Supplied material below:

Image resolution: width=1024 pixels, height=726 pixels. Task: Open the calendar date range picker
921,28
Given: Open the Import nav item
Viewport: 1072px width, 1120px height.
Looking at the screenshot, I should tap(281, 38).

End of Supplied material.
Supplied material below:

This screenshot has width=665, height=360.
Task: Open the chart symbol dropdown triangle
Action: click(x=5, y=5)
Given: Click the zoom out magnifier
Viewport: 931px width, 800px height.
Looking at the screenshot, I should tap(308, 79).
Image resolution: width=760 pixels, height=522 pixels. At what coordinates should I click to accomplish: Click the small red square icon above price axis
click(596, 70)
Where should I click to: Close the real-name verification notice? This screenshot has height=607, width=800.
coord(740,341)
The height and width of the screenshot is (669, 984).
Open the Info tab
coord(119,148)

End of Supplied material.

[Task instructions]
Check each line of the records above for "Given", and copy those that have it.

[Answer section]
Given: Open the Import nav item
Given: Click the zoom out magnifier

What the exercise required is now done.